[Saved data entries]
:::
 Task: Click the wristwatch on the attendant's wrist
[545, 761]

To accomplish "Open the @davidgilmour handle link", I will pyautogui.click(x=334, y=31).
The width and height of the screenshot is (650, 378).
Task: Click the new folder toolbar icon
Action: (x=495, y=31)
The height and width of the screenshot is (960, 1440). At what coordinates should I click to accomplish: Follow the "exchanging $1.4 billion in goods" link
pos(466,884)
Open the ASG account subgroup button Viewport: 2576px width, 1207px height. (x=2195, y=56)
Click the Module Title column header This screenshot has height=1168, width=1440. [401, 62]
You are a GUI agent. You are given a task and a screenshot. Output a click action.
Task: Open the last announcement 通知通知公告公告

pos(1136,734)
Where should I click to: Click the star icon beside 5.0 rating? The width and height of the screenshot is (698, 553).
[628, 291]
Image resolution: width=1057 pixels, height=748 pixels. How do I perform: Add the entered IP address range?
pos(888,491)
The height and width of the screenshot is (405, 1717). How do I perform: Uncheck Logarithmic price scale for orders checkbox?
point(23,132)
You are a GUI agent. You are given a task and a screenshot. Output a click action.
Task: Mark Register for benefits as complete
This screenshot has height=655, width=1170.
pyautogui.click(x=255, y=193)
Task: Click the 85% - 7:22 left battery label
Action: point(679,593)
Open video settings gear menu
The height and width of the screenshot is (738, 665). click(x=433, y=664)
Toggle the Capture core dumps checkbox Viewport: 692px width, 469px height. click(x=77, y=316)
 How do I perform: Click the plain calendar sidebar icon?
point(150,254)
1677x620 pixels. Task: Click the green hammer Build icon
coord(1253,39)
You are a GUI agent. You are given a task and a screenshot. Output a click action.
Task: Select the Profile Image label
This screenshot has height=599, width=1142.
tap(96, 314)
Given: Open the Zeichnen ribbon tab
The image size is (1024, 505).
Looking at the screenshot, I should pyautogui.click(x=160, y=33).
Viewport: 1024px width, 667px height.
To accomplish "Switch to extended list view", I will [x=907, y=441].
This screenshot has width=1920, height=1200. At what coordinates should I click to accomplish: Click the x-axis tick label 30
:::
**YOUR OBJECTIVE**
Transcribe all of the data, keeping every line identical.

**TASK RESULT**
 Task: Click the wristwatch on the attendant's wrist
[545, 761]

To accomplish "Open the @davidgilmour handle link", I will pyautogui.click(x=334, y=31).
The width and height of the screenshot is (650, 378).
Task: Click the new folder toolbar icon
Action: (x=495, y=31)
The height and width of the screenshot is (960, 1440). At what coordinates should I click to accomplish: Follow the "exchanging $1.4 billion in goods" link
pos(466,884)
Open the ASG account subgroup button Viewport: 2576px width, 1207px height. (x=2195, y=56)
Click the Module Title column header This screenshot has height=1168, width=1440. [401, 62]
You are a GUI agent. You are given a task and a screenshot. Output a click action.
Task: Open the last announcement 通知通知公告公告

pos(1136,734)
Where should I click to: Click the star icon beside 5.0 rating? The width and height of the screenshot is (698, 553).
[628, 291]
Image resolution: width=1057 pixels, height=748 pixels. How do I perform: Add the entered IP address range?
pos(888,491)
The height and width of the screenshot is (405, 1717). How do I perform: Uncheck Logarithmic price scale for orders checkbox?
point(23,132)
You are a GUI agent. You are given a task and a screenshot. Output a click action.
Task: Mark Register for benefits as complete
This screenshot has height=655, width=1170.
pyautogui.click(x=255, y=193)
Task: Click the 85% - 7:22 left battery label
Action: point(679,593)
Open video settings gear menu
The height and width of the screenshot is (738, 665). click(x=433, y=664)
Toggle the Capture core dumps checkbox Viewport: 692px width, 469px height. click(x=77, y=316)
 How do I perform: Click the plain calendar sidebar icon?
point(150,254)
1677x620 pixels. Task: Click the green hammer Build icon
coord(1253,39)
You are a GUI agent. You are given a task and a screenshot. Output a click action.
Task: Select the Profile Image label
This screenshot has height=599, width=1142.
tap(96, 314)
Given: Open the Zeichnen ribbon tab
The image size is (1024, 505).
Looking at the screenshot, I should pyautogui.click(x=160, y=33).
Viewport: 1024px width, 667px height.
To accomplish "Switch to extended list view", I will [x=907, y=441].
This screenshot has width=1920, height=1200. At what coordinates should I click to accomplish: Click the x-axis tick label 30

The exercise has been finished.